### Objective
Copy out the conditional expectation notes below in full, word for word.

Posted: 2016-04-08 , Modified: 2016-04-08

Tags: none

Durrett Ch. 5

See notebook 13.93-95 for exercises.

1 Conditional expectation

Define conditional expectation and show it is well defined.

Let \(X\) be a random variable on \((\Om, \mathcal F_0, P)\) with \(\E|X|<\iy\). The conditional expectation of \(X\) given \(\mathcal F\) is any (the unique) random variable \(Y\) such that

  1. \(Y\in \mathcal F\).
  2. for all \(A\in \mathcal F\), \(\int_A X\,dP = \int_B Y\,dP\).

We show uniqueness and existence. First note that any \(Y\) satisfying the above is integrable: show \(\E |Y|\le \E |X|\) by partitioning based on \(\sgn(Y)\).

### Stored data
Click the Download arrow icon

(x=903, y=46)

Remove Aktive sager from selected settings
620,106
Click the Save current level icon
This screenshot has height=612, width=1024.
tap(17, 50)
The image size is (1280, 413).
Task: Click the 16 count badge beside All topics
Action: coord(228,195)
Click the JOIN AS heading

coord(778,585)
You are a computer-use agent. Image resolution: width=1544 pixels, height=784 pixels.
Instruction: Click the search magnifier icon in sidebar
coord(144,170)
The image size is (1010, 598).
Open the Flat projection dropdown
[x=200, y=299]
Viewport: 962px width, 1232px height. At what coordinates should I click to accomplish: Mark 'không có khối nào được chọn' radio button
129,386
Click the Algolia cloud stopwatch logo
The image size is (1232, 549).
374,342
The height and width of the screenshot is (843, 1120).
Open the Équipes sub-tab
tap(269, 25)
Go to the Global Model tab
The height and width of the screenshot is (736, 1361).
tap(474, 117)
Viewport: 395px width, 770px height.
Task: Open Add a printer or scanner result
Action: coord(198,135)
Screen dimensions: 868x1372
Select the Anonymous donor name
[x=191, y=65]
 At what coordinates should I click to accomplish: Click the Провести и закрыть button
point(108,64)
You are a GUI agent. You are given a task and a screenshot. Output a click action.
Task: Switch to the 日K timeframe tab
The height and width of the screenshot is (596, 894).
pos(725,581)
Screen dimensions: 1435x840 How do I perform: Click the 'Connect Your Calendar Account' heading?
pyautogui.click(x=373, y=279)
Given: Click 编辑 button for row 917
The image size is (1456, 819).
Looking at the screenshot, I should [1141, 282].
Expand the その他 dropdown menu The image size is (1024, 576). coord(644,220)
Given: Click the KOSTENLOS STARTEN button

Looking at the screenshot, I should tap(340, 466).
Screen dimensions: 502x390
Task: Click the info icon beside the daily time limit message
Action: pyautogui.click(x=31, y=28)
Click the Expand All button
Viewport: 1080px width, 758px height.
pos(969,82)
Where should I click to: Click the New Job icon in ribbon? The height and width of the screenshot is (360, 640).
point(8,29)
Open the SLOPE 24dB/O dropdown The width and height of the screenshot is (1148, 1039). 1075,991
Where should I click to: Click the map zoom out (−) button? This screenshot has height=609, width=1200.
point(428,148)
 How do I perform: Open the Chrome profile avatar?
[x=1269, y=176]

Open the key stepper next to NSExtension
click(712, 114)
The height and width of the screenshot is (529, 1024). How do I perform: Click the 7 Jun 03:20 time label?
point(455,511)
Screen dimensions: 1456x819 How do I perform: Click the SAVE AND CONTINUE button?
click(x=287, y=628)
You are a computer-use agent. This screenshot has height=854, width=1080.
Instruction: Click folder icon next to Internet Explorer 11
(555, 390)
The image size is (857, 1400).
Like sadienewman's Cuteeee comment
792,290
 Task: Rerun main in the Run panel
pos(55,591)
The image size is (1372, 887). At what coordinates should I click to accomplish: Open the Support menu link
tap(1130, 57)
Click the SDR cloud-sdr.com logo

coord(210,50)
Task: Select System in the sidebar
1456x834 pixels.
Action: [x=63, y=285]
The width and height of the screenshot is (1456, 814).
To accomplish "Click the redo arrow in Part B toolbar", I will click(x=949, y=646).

### Expected output
Posted: 2016-04-08 , Modified: 2016-04-08

Tags: none

Durrett Ch. 5

See notebook 13.93-95 for exercises.

1 Conditional expectation

Define conditional expectation and show it is well defined.

Let \(X\) be a random variable on \((\Om, \mathcal F_0, P)\) with \(\E|X|<\iy\). The conditional expectation of \(X\) given \(\mathcal F\) is any (the unique) random variable \(Y\) such that

  1. \(Y\in \mathcal F\).
  2. for all \(A\in \mathcal F\), \(\int_A X\,dP = \int_B Y\,dP\).

We show uniqueness and existence. First note that any \(Y\) satisfying the above is integrable: show \(\E |Y|\le \E |X|\) by partitioning based on \(\sgn(Y)\).